Now Fight Like Apes!

Alternative title for this post: My Good Friday Sermon

My wife is a big fan of the Dana Gould Podcast. Occasionally I listen to it with her, and it is indeed a very entertaining podcast. If you don’t know who Dana is, well, click here.

On this week’s podcast (Ep.4 Apocalicious), Dana and his cohorts discuss various aspects of apocalyptic films, in particular the Omega Man and Planet of the Apes, both starring Charlton Heston. I share this admiration for these films, in particular Planet of the Apes. Great movie. Some great social commentary on the film.

My introduction to the Planet of the Apes films occurred in 1973, when I was in the 3rd grade, when the final film of the series was released — the great Battle for the Planet of the Apes. OK, sure, it didn’t have all the great metaphorical stuff that the original film had, but it did have an army of apes fighting an army of human mutants. For a 3rd grader, that was pretty awesome.

In the coming years I would see all of the Apes films on TV during “Ape Week” on channel 8’s afternoon movie, and become somewhat of an expert on the details of the series, including the confusing paradox related to time travel. I was the proud owner of the General Ursus model kit, built and painted with the patience of an Orangutan scholar.

But back to my Battle for the Planet of the Apes story…

My mom dropped me and a friend off at the theater to see the film, and it was glorious.

In the days following my viewing of the film I have a vivid memory of telling a friend of mine from down the street all about it.
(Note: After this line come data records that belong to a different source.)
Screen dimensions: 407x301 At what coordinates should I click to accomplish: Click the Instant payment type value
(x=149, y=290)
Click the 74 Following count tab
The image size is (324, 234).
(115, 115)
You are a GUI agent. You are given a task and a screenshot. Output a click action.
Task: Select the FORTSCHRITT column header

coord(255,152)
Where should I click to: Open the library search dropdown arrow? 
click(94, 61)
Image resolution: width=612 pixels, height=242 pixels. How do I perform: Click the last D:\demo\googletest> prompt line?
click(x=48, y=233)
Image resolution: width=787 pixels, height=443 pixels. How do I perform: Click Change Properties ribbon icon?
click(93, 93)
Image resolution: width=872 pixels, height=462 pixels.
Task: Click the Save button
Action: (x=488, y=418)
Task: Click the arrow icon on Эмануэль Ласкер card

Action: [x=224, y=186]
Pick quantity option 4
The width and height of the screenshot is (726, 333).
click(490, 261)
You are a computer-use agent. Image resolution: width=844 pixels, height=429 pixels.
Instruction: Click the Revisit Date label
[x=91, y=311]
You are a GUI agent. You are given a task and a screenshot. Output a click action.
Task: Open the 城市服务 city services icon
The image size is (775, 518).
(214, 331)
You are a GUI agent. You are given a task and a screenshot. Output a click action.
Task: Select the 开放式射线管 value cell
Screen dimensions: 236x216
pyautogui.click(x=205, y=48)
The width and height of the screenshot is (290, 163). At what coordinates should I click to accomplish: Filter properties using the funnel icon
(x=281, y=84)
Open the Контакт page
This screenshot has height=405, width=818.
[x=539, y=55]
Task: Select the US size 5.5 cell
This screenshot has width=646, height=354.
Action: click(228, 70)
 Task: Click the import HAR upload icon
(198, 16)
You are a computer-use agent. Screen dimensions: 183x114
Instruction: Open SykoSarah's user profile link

I mean, I was stoked, and wanted to share this experience. C’mon! We’re talking APES with guns and underground mutants! And we’re talking TALKING apes!

This kid came from a very religious family. I won’t mention the denomination, but I will say it was one of those sects in which they go to church every time the doors are open, which seems to be nearly all the time. Now, I didn’t grow up in a family of heathens, but damn, my parents worked!  We went to church for an hour on Sunday morning, and that was it! Combining that hour with the time needed to get dressed in all our finery as well as travel time, and you’re looking at nearly three hours of precious weekend. So an hour was all the Lord got from us. Sorry, Jesus, but we have stuff to do. Plus, the game is coming on — gotta get home fast.

But I digress…

I was telling this kid — we’ll call him Richard — about the movie. He informed me that his parents wouldn’t let him see those movies because the films said that “people came from apes”.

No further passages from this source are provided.